CARSON CITY -- Voting Friday for higher education funding, Senate Finance Committee members made it clear they're unhappy with a 12.5 percent cut for Nevada's state universities and colleges, even though it's far below a 36 percent cut sought by Gov. Jim Gibbons.

Members voted for subcommittee recommendations that, if combined with possible tuition increases, could reduce the cut to about 10 percent.

Senate Majority Leader Steven Horsford, D-North Las Vegas, said there must be "a real honest effort by all parties, including the business community, to find ways to help us address our revenue structure so we never have to cut this amount from higher education or K-12 again."

"The students that are in these programs believe in their future. They know what their life can be," Horsford said. "But they need the skills, tools and education to get there."
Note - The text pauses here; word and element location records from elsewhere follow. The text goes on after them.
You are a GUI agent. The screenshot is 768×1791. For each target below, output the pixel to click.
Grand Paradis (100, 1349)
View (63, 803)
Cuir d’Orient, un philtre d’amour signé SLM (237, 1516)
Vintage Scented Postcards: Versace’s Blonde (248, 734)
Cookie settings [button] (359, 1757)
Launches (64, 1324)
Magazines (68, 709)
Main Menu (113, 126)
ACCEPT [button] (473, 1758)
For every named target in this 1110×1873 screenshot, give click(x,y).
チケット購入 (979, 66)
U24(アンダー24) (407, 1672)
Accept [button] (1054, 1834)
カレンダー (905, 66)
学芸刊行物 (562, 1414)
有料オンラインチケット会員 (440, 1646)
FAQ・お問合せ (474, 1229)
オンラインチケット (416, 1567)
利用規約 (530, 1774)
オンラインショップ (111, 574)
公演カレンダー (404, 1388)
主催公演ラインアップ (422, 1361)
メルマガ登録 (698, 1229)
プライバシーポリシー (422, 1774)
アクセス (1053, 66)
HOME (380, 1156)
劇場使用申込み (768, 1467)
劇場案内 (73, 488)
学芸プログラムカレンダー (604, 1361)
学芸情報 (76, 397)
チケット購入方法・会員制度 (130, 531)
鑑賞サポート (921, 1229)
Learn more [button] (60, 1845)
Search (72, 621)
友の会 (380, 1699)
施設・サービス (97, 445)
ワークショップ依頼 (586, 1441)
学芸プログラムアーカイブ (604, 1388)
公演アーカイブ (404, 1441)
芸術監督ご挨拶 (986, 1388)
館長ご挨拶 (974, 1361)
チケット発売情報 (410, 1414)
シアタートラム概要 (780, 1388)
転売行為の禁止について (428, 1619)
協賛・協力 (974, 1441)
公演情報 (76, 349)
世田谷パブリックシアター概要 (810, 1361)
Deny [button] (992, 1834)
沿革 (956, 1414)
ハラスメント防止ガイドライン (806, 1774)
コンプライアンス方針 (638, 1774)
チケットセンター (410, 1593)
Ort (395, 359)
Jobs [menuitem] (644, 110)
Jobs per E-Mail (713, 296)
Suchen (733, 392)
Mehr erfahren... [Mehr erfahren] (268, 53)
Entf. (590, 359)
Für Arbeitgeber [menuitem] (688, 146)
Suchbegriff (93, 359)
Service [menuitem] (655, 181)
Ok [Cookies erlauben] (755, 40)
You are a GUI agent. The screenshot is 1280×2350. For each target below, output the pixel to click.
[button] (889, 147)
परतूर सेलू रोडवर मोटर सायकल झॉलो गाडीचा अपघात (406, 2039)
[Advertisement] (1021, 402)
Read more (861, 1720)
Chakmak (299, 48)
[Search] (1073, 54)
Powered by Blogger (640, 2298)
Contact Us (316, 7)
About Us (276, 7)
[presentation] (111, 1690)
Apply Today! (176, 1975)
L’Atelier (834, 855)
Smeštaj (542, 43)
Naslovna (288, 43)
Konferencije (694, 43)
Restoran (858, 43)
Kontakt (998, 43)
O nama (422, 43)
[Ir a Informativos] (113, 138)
A core group of legislative leaders worked behind closed doors on the budget agreement, which brings the total spending plan for higher education to just under $1.2 billion, compared with Gibbons' $844 million plan.

The lawmakers' action pushes the state spending plan to just under $7 billion for the next two fiscal years. Gibbons proposed a $6.2 billion budget.

Senate Minority Leader Bill Raggio, R-Reno, said he reluctantly supported the school funding plan, saying higher education took a disproportionate cut compared with proposed plans for K-12 spending.

"All of education is important, not just K-12," Raggio said. "My concern is that we shortchanged higher education a little in this process. While they are both important, I feel like we have not achieved parity on funding between these two segments of education."

Sen. Bob Coffin, D-Las Vegas, was the only Finance Committee member to vote no on the spending plan.

"We have taken some steps to take on the problem of addressing the shortfall in funding but we really haven't done all we could this session," Coffin said. "We've had resistance to rectifying this problem from the governor, who has refused to recognize the problem and has been an inactive participant in this process probably since 2007, when he decided what his line in the sand would be as far as funding."